(Directive A): Can you give the stretch of the records from the line containing "Where should I click to: Open" through the end of the records again, replacing "Tools menu" with "View menu" and leaving everything else unchanged?

(Source extract):
Surface morphology of the electrodes was investigated using Scanning Electron Microscopy (SEM), presented in Figure 3. The micrographs (Figure 3a,b) reveal a rough, granular texture composed of interconnected nanoscale particles, forming a porous network across the Au/Kapton substrate. Figure 3b shows a high-magnification SEM image of the NiCo2O4 film, revealing its nanoparticulate structure which is beneficial for ion transport and electrochemical activity. Figure 3c presents the associated particle size analysis, confirming that the particle size in the film (average diameter 60 nm) remains almost the same as in the ball-milled powder. The NCO particles exhibit irregular shapes and a porous morphology, with average diameters ranging from 200 to 800 nm. In some regions, agglomerates reach sizes of 1–2 μm, indicating localized clustering. Following mechanical grinding, the NCO nanoparticles achieve a more uniform size distribution, with diameters reduced to below 200 nm. The average particle size decreases from approximately 450 nm to 60 nm, representing a mean reduction of about 385 nm as shown in Figure 3b (high resolution SEM) and 3c (histogram of particle size analysis), in excellent agreement with similar films prepared on glass substrates and presented in [1]. The average particle size decreases from approximately 450 nm to 65 nm, representing a mean reduction of about 385 nm. This refinement enhances surface homogeneity and increases the electrochemically active area, which is beneficial for ion transport and redox activity [8,27,30]. The uniform distribution of particles and absence of cracks or delamination indicate strong adhesion and consistent film formation, both critical for mechanical stability in flexible devices [9,26]. The observed surface features are characteristic of pseudo-capacitive materials and support efficient electrochemical performance [10,28].

(Directive B): Could you extend the passage on the SEM surface morphology of the NiCo2O4 electrodes, picking up after its last sentence?

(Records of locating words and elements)
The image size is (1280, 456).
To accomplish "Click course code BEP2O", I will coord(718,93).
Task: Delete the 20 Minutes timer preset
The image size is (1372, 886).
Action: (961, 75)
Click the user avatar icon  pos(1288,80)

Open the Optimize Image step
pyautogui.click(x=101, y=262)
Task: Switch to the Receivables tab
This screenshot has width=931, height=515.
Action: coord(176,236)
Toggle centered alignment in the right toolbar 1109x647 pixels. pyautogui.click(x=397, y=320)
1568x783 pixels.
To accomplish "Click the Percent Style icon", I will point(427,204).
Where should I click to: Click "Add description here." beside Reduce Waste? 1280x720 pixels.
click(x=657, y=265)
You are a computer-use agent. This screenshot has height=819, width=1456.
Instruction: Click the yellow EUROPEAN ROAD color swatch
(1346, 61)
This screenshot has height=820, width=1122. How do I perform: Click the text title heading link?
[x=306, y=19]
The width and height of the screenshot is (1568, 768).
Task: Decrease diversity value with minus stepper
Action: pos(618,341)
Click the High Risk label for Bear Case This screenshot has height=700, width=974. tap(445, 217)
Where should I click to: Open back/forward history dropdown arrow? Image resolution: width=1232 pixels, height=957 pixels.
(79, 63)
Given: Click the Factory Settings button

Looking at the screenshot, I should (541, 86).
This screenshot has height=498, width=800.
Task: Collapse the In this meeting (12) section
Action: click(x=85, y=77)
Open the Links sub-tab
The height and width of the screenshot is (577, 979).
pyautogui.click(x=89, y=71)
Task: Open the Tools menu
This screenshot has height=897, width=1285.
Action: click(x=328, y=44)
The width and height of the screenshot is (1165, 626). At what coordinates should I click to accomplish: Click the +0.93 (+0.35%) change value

(Output A):
Where should I click to: Open back/forward history dropdown arrow? Image resolution: width=1232 pixels, height=957 pixels.
(79, 63)
Given: Click the Factory Settings button

Looking at the screenshot, I should (541, 86).
This screenshot has height=498, width=800.
Task: Collapse the In this meeting (12) section
Action: click(x=85, y=77)
Open the Links sub-tab
The height and width of the screenshot is (577, 979).
pyautogui.click(x=89, y=71)
Task: Open the View menu
This screenshot has height=897, width=1285.
Action: click(x=328, y=44)
The width and height of the screenshot is (1165, 626). At what coordinates should I click to accomplish: Click the +0.93 (+0.35%) change value

(Output B):
Figure 3.
SEM images of NiCo2O4 films on Au/Kapton substrates, (a) Prepared from NCO particles as synthesized (white scale bar of 2 μm) and (b) after ball-milling (white scale bar of 200 nm); (c) Particle size analysis of the NCO film depicted in (b).
Atomic Force Microscopy (AFM) was employed to assess the topography of the printed NiCo2O4 layer, as shown in Figure 4. The 2D surface profile reveals nanoscale roughness with height variations ranging from 0 to approximately 300 nm. The presence of elevated regions and valleys suggests a textured surface that enhances electrolyte contact and charge storage capacity [30]. The AFM micrograph also reveals a homogeneous and compact film with pronounced nanoroughness, indicating uniform deposition and strong surface cohesion. This topographical complexity complements the SEM findings and confirms the formation of a uniform, high-surface-area film. Together, the XRD, SEM, and AFM analyses demonstrate that inkjet-printed NiCo2O4 on Au/Kapton exhibits the structural and morphological characteristics necessary for high-performance flexible supercapacitor electrodes [8].
Figure 4.
AFM topography of the printed NiCo2O4 layer showing nanoscale surface roughness.
3.2. Electrochemical Performance
Cyclic voltammetry (CV) was employed to evaluate the capacitive behavior of the inkjet-printed NiCo2O4 electrodes on Au/Kapton substrates as a function of the number of printed catalyst layers. Figure 5 presents the CV responses of the electrode composed of two, six and ten printed layers (corresponding to 0.1, 0.3 and 0.5 mg cm−2 loadings), recorded at scan rates of 5, 10, and 20 mV s−1 within the potential window of 0–0.55 V vs. SCE. The voltammograms exhibit quasi-rectangular shapes with distinguishable redox peaks, indicating the coexistence of electric double-layer capacitive and pseudocapacitive behavior. This hybrid charge storage arises from additional reversible faradaic reactions of Ni2+/Ni3+ and Co2+/Co3+ redox couples. Specifically, the nickel-based redox process follows:
NiO + OH− ⇌ NiOOH + e−

Figure 5.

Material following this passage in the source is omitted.